Personal information
- Born: 18 July 1947 Travino, Pskov Oblast, Russian SFSR, Soviet Union
- Died: 27 January 2019 (aged 71) Saint Petersburg, Russia
- Height: 160 cm (5 ft 3 in)
- Weight: 55 kg (121 lb)

Sport
- Sport: Cross-country skiing
- Club: Trud St. Petersburg

Medal record
Women's cross-country skiing
Representing the Soviet Union
Olympic Games
| Gold medal – first place | 1976 Innsbruck | 4 × 5 km relay |
| Bronze medal – third place | 1976 Innsbruck | 5 km |
| Silver medal – second place | 1980 Lake Placid | 4 × 5 km relay |
World Championships
| Gold medal – first place | 1970 Vysoké Tatry | 3 × 5 km relay |
| Bronze medal – third place | 1970 Vysoké Tatry | 5 km |
| Gold medal – first place | 1974 Falun | 4 × 5 km relay |

= Nina Fyodorova =

Russian cross-country skier (1947–2019)

Nina Viktorovna Baldycheva (Нина Викторовна Балдычёва; also known as Baldychova, Fedorova, Baldycheva-Fedorova or Fyodorova; 18 July 1947 – 27 January 2019) was a Russian cross-country skier who competed from 1970 to 1980. She won three medals at the Winter Olympics with a gold in the 4 × 5 km relay (1976), a silver in the 4 × 5 km relay (1980), and a bronze in the 5 km (1976).

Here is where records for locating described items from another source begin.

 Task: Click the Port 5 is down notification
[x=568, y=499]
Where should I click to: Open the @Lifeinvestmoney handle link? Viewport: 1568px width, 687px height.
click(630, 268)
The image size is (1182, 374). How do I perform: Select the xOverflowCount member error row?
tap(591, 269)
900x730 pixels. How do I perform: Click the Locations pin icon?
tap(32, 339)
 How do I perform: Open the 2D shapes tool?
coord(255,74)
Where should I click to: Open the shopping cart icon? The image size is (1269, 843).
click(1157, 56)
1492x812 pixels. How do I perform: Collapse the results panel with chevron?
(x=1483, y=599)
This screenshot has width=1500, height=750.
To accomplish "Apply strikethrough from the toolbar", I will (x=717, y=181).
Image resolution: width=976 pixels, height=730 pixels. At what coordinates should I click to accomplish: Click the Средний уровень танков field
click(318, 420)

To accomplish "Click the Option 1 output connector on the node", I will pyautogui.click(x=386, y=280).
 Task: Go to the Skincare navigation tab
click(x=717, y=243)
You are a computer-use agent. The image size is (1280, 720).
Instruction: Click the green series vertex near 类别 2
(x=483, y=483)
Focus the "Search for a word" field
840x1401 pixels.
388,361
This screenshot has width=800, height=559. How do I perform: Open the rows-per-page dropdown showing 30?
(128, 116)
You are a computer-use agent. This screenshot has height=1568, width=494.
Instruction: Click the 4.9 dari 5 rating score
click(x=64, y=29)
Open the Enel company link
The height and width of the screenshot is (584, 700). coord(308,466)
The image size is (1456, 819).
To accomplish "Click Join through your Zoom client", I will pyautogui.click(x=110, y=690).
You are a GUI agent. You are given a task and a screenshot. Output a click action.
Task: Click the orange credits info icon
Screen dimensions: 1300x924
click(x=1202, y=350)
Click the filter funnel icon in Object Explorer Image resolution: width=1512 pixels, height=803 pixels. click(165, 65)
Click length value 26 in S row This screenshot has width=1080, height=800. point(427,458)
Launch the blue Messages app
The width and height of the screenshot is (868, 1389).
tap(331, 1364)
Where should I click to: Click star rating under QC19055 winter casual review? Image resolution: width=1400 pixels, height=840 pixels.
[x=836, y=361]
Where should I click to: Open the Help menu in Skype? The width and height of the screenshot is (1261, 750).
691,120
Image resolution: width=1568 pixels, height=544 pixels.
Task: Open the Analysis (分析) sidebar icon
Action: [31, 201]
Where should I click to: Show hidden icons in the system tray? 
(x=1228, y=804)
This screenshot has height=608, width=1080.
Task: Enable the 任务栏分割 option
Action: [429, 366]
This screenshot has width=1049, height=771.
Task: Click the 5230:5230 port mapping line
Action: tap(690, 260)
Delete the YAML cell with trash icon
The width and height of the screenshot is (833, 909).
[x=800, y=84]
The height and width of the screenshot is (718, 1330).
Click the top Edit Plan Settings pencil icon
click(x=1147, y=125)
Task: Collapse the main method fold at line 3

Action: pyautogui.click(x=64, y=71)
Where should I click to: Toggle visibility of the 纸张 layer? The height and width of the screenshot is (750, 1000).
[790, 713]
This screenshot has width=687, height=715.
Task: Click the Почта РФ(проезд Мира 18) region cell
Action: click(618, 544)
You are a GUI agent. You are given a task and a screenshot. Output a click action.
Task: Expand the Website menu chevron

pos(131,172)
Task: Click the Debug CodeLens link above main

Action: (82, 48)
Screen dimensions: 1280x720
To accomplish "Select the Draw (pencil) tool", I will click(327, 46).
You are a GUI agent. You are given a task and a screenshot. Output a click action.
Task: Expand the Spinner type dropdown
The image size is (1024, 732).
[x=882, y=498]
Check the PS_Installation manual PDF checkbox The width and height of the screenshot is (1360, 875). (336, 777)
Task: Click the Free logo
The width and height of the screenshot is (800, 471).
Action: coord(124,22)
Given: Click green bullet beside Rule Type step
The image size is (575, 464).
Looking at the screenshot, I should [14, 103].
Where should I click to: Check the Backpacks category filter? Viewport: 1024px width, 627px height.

In the relay in 1976, she injured her left hand in a fall at the start, but completed the race.

At the FIS Nordic World Ski Championships Fyodorova earned two gold (3 × 5 km relay: 1970, 4 × 5 km: 1974) and one bronze medals (5 km: 1970). Domestically she won one individual Soviet title, over 5 km in 1971, and eight relay titles (1969–73, 1975–76, 1979). After retiring from competitions she worked as a cross-country skiing coach in Saint Petersburg. In 1976 she was awarded the Order of the Badge of Honor.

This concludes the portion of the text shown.